This means that a (proof of concept, not efficient) workaround to get the cited text, is:

  1. Copy the rich text field A to another (temporary) rich text field B
  2. Manually delete all text in rich text field B
  3. Use a script to get the JSON remnants and extract the cited text.

After that, I have a script that create real ‘Comment’ entities of these inline comments, and display them in a textual thread, as well as in nested list views. This allows a team to be much more productive with their comments across content and by listing and filtering them as entities.

Prototype
In the meantime, I created an prototype using the manual Temp field deletion method:


msedge_GjYERg1TIn


Fibery and Prosemirror - some insights

  • Second potential workaround: External Node.js Script: Use @fibery/prosemirror-schema to parse document JSON, extract highlights, and map gaps (e.g., \n) with Node.textBetween and nodesBetween. Import results into Fibery manually or via API. Pros: Accurate, uses ProseMirror indexing. Cons: Non-native, requires external setup.
  • Better solution (request for the Fibery developers): Fibery API Enhancements: Request fibery.getTextRange(secret, from, to) and schema exposure in Fibery’s sandbox to enable native text extraction and gap mapping. Pros: Streamlines workflow, scalable. Cons: Not immediate, depends on Fibery’s timeline.

FYI here is an example of the hidden JSON with comment remnant and Cited Text after deleting the source text, in which the interesting part is:
“cite”: “this part is the cited text of the comment”,

    {
      "from": 27,
      "to": 69,
      "id": "0e47f9e5-702b-4c88-a963-7801ef7455c3",
      "body": {
        "doc": {
          "type": "doc",
          "content": [
            {
              "type": "paragraph",
              "attrs": {
                "guid": "38986533-9132-4356-b0ba-41fed5fa4c66"
              },
              "content": [
                {
                  "type": "text",
                  "text": "This is the comment text"
                }
              ]
            }
          ]
        },
        "comments": []
      },
      "date": 1747819863479,
      "author": {
        "id": "9e75b117-a9fa-44a1-96bd-4cebe6b6bbed"

******************************

Goal:
Please copy the Fibery workaround text starting at "This means that" and ending at "the cited text.", swapping "rich text field" for "formatted text field". The data after this point isn't needed.

Given data:
******************************

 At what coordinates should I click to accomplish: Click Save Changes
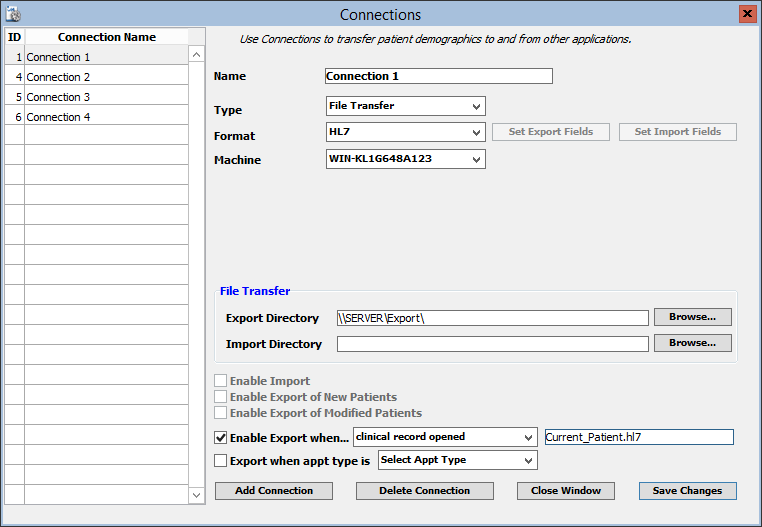click(x=687, y=491)
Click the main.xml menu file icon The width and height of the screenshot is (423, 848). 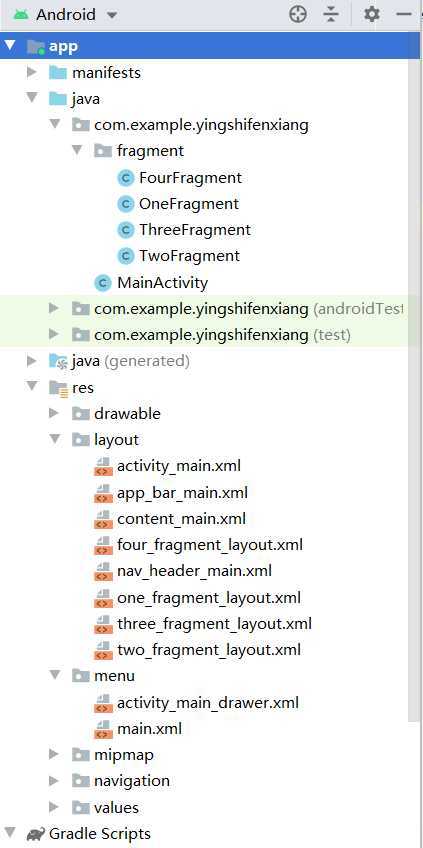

******************************

Answer in full:
This means that a (proof of concept, not efficient) workaround to get the cited text, is:

  1. Copy the formatted text field A to another (temporary) formatted text field B
  2. Manually delete all text in formatted text field B
  3. Use a script to get the JSON remnants and extract the cited text.